PROBLEM REQUIREMENTS:
Substitute "wardrobe" for "closet" in the items below, from the line holding "Task: Click the サービスバルコニー vertical label" through the line holding "Action: click(318, 163)", inclusive, and give back only those lines with nothing else changed.

——————————

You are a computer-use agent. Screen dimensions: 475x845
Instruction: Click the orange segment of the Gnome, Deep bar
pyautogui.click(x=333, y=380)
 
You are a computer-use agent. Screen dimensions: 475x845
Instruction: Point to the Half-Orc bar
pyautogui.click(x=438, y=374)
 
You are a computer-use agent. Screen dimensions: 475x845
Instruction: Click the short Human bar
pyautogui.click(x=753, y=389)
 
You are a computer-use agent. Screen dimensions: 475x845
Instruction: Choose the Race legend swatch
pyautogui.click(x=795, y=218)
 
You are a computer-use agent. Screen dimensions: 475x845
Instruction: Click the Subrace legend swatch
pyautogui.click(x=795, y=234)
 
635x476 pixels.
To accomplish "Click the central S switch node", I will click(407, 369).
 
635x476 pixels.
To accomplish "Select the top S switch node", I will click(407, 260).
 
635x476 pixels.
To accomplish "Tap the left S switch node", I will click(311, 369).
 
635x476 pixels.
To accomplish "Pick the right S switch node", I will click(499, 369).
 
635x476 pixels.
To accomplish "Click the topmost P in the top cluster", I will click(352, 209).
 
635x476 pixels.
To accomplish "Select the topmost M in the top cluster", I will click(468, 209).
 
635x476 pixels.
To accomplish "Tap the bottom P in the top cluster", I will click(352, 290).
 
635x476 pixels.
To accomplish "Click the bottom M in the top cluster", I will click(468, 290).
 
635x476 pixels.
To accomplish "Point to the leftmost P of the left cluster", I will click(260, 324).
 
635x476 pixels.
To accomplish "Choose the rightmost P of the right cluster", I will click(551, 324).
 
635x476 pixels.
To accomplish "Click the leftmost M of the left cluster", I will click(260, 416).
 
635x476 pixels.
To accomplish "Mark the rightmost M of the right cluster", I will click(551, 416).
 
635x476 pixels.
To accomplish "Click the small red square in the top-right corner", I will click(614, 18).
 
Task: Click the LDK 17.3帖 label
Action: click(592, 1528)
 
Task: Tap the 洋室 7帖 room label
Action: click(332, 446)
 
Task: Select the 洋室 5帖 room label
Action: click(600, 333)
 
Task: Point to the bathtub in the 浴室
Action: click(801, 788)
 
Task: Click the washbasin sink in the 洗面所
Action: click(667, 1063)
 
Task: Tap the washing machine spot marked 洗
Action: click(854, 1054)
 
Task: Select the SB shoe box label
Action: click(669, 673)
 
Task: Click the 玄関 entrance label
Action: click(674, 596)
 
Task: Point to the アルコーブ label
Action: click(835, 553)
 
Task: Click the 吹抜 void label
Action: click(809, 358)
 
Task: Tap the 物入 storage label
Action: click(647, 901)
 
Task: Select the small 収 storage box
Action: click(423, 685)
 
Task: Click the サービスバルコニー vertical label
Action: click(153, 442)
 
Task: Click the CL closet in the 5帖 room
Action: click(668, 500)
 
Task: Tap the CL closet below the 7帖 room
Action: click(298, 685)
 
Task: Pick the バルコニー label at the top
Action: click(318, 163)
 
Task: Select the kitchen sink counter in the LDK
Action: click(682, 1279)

——————————

THE SOLUTION:
Task: Click the サービスバルコニー vertical label
Action: click(153, 442)
 
Task: Click the CL wardrobe in the 5帖 room
Action: click(668, 500)
 
Task: Tap the CL wardrobe below the 7帖 room
Action: click(298, 685)
 
Task: Pick the バルコニー label at the top
Action: click(318, 163)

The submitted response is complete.